:: EXERCISE DESCRIPTION ::
In the listing, change "pixels" to "px" throughout everything from the line containing "Image resolution: width=626" down to the line containing "Select the گوشت گوساله table row". Return only those lines, with nothing else altered.

:: DATA PROVIDED ::
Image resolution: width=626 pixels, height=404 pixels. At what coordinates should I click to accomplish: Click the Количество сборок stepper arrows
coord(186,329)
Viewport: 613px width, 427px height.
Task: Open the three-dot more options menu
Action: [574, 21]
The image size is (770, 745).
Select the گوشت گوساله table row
--
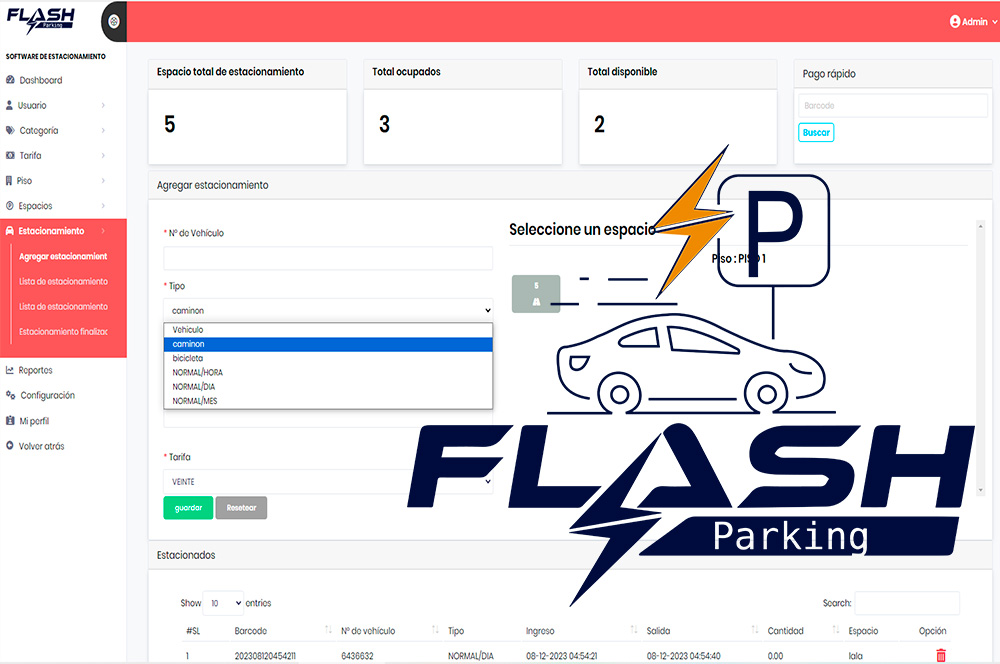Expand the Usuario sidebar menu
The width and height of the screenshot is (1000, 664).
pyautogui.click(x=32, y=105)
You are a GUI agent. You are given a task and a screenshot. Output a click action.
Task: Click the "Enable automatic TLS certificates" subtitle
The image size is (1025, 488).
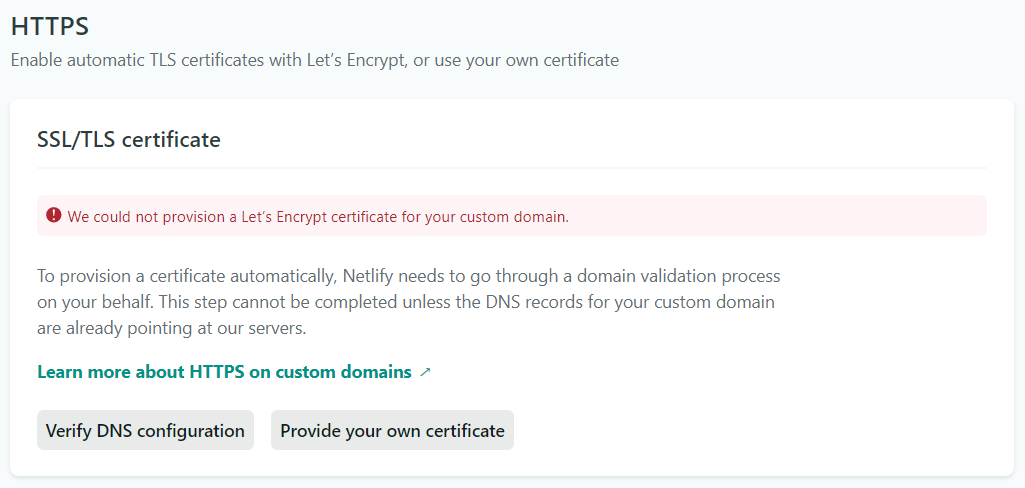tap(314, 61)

:: FULL ANSWER ::
Image resolution: width=626 px, height=404 px. At what coordinates should I click to accomplish: Click the Количество сборок stepper arrows
coord(186,329)
Viewport: 613px width, 427px height.
Task: Open the three-dot more options menu
Action: [574, 21]
The image size is (770, 745).
Select the گوشت گوساله table row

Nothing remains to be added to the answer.